Metadata-Version: 1.1
Name: bose
Version: 1.0.0
Summary: The Ultimate Web Scraping Framework
Home-page: UNKNOWN
Author: Chetan Jain
Author-email: chetan@omkar.cloud
License: MIT
Description: # Bose - The Ultimate Web Scraping Framework!
        
        बोस वेब स्क्रैपिंग फ्रेमवर्क सुभाष चंद्र बोस को समर्पित है।
        
        —
        
        Omkar’s Bose Web Scraping Framework is Django for Web Scraping.

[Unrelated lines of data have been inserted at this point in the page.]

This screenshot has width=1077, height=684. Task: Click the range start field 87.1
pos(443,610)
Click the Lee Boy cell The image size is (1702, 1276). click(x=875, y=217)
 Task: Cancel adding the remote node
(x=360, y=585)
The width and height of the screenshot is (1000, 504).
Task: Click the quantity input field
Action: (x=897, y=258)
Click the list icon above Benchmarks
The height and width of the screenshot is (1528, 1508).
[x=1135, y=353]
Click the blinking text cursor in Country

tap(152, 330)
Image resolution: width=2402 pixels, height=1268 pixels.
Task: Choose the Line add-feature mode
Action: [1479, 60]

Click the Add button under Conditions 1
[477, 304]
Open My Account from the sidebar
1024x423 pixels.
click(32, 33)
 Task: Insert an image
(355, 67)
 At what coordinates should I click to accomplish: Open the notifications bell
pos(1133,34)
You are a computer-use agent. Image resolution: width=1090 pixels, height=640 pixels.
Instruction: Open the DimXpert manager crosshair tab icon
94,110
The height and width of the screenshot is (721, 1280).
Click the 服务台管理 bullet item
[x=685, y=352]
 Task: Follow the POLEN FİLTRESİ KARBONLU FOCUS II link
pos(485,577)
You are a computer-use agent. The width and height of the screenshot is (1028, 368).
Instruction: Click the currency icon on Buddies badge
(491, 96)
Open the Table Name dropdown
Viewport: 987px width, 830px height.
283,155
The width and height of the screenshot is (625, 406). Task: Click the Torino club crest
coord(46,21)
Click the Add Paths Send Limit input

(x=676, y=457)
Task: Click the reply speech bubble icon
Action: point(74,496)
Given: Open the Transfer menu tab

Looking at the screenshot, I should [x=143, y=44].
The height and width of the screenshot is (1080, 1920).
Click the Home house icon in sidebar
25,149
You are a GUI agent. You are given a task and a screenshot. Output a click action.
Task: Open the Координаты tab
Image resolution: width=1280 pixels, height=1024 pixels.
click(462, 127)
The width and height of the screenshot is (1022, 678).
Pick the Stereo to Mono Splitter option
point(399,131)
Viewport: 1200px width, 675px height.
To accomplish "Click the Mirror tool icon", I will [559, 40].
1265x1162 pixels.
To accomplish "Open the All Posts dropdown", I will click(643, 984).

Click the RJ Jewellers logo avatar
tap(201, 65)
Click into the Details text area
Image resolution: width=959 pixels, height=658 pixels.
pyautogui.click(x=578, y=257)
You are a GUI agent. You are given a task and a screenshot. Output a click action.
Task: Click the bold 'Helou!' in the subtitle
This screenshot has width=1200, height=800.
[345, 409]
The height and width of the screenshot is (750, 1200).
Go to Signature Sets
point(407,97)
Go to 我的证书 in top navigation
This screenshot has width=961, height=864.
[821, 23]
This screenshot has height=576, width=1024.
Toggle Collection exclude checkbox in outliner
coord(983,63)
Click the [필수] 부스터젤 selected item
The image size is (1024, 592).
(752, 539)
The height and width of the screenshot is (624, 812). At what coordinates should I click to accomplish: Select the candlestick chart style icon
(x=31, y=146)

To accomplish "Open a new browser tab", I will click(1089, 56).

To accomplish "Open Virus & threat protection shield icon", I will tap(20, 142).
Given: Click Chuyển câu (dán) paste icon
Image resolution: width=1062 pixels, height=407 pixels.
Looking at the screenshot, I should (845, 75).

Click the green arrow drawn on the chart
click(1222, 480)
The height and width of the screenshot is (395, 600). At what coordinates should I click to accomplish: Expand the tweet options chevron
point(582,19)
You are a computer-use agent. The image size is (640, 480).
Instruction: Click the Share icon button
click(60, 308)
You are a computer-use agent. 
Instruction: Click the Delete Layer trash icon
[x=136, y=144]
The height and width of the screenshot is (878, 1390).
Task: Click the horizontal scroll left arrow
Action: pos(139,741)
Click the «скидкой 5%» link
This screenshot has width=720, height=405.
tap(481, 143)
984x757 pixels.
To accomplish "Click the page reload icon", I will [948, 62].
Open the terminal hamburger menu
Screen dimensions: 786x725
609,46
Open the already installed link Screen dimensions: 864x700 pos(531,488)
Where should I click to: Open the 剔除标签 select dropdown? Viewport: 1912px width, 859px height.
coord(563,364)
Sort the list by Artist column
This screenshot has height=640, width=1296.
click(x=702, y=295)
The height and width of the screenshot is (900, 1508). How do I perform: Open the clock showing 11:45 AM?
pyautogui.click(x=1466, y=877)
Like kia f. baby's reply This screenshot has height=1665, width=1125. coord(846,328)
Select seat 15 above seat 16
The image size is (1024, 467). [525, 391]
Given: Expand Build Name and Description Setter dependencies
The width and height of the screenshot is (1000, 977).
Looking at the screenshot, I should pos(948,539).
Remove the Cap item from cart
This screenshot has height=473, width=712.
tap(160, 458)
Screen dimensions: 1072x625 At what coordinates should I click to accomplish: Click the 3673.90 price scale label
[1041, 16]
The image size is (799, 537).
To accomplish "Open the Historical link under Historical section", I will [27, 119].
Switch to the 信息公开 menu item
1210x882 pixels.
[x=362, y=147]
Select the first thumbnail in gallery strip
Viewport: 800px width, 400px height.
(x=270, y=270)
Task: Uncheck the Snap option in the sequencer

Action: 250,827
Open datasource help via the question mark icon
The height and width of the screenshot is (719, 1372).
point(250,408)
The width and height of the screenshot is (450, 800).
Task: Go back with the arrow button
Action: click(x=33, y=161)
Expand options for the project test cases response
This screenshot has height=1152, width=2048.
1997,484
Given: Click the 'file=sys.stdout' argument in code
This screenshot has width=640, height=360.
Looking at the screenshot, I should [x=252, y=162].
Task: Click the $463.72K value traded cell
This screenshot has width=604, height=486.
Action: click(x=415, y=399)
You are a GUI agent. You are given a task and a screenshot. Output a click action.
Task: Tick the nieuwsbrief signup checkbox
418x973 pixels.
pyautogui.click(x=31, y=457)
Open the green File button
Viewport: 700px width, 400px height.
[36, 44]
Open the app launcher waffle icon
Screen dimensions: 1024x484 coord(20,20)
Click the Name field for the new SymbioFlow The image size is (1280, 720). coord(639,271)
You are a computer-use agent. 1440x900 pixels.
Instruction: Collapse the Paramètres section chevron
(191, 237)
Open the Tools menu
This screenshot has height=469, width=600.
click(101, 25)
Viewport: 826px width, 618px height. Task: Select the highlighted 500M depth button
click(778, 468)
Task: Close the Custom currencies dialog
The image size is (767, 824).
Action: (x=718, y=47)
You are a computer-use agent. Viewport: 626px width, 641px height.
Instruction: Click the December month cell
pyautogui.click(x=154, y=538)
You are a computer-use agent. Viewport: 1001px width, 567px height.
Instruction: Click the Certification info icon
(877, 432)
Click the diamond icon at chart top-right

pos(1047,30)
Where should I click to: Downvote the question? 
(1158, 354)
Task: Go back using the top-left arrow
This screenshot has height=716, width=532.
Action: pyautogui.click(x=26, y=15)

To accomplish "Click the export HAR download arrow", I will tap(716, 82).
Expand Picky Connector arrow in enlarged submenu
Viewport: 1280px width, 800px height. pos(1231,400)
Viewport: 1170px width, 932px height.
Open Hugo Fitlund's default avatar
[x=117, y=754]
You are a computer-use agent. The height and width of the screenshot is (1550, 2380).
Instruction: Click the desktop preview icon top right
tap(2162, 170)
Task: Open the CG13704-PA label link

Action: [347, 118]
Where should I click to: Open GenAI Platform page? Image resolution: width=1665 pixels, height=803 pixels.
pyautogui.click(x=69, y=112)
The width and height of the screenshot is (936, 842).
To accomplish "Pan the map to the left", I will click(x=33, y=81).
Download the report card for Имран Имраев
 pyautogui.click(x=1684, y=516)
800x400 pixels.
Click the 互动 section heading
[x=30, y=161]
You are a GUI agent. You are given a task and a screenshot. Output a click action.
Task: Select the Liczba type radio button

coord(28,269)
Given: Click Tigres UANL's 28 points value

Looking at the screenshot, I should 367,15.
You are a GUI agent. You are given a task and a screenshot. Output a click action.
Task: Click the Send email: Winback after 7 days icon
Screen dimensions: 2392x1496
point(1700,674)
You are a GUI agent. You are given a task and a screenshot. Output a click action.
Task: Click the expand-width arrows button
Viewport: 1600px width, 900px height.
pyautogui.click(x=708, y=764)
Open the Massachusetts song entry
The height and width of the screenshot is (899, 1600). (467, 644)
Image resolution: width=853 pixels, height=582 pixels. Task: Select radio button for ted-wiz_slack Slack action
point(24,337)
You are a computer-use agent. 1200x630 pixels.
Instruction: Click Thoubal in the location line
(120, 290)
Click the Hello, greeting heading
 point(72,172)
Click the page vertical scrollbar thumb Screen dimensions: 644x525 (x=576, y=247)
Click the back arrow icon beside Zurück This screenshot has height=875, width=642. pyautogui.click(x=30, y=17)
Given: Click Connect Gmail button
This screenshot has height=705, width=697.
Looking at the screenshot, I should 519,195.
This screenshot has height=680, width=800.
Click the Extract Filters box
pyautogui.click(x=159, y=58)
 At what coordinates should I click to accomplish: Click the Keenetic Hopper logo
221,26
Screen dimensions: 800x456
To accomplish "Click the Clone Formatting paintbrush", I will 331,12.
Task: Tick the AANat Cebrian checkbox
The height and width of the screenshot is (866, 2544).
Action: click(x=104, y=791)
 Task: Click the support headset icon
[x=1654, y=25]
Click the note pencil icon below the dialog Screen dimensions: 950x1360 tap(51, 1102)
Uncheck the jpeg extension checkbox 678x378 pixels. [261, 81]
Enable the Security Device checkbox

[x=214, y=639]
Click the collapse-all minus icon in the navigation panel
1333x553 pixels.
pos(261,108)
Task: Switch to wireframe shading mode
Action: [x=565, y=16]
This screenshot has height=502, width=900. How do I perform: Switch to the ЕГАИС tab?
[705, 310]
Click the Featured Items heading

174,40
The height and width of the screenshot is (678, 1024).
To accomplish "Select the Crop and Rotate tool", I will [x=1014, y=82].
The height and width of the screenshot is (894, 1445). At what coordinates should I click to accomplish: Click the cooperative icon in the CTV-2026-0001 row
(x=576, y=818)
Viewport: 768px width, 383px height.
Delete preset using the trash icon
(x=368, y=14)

It is battery packed framework which helps ypu scrape websites faster by providing you with utilities  to help you scraper and debugging easier. 
        
        Some of Best feautres of Bose Scraping Framework which will help you are: 
        
        - Pre built Web Scraping Solutions for Google Maps, G2 etc. So you don’t need to do any work at all.
        - Automatically Follows Best Practices to avoid Detection from Websites and Cloudflare
        - User Agent Rotation.
        - Logging of html, erros and screenshots to help you in debugging.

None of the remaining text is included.